Are you willing to admit that dumping your life saving into Doge coin wasn’t a good idea?

Are you willing to say after 10 years of medical school you don’t want to be a doctor?

The choice can be painful. You have your fragile ego whispering you don’t want to embarrass yourself in front of your friends or family. You have another part of you recognizing the consequences of betting on the wrong decision.

If you are like most people, when we don’t know what to do we end up procrastinating. Effectively, making the sunk cost even grater.

Performing life saving surgery is great but it doesn’t change the fact you don’t like the site of blood.

While there is no easy way around financial implications–and you certainly can’t get your time and energy back (that is spent)–you can say, “Knowing what I know now, I can make a new decision.”

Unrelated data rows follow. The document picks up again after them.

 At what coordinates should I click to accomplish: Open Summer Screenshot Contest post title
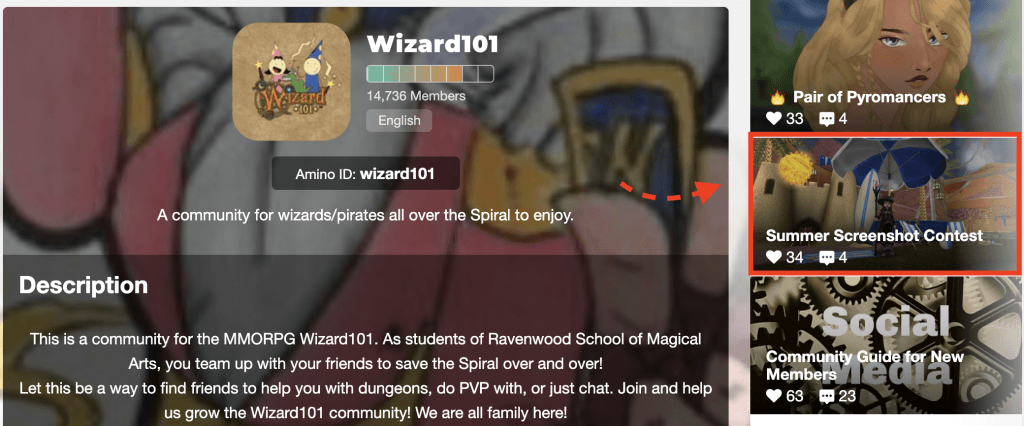click(x=874, y=236)
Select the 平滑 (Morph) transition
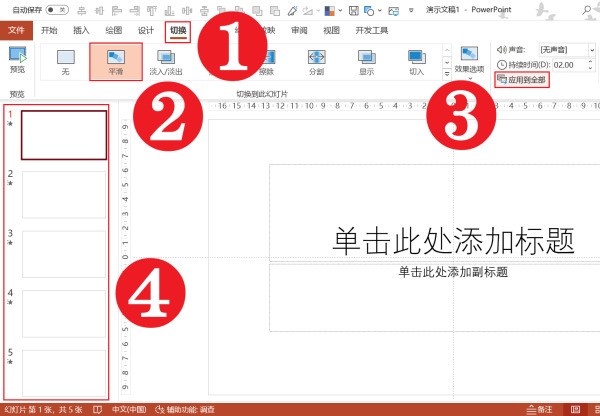 pyautogui.click(x=115, y=61)
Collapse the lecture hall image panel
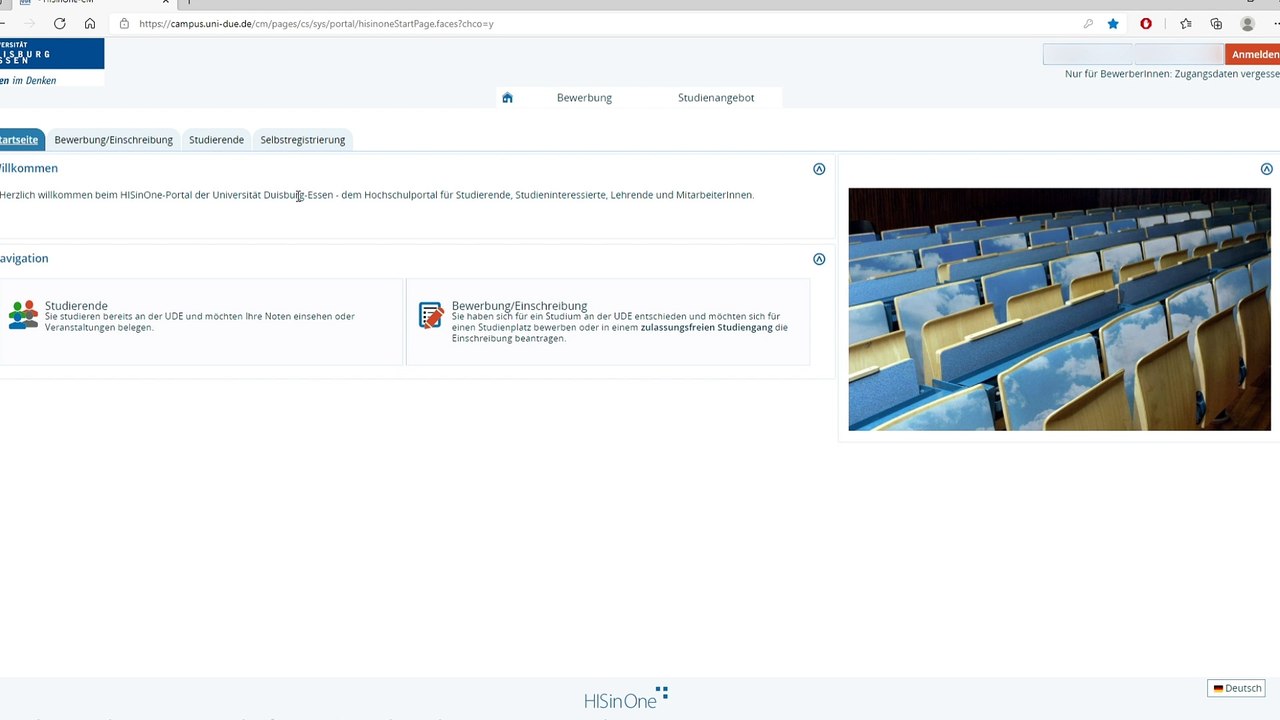Viewport: 1280px width, 720px height. pos(1266,169)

That is the power of knowledge and experience. You didn’t know back then and it was always a possibility things could go wrong or not work out. It wasn’t a sure thing to begin with. There is always a risk in every decision.

It’s not always a bad thing either. People find a new faith all the time. Yet, they met their spouse, had kids, spent time, money under one assumption…and now they believe something different.

The difference we have to ask ourselves is, Are you happy where you landed?

Losing your 401K at Vegas, that’s often rock bottom. Knowing what you know now, however, you can make a change.

If you are happy about the person you are today, you rarely regret the decisions you have made along the way that led you here.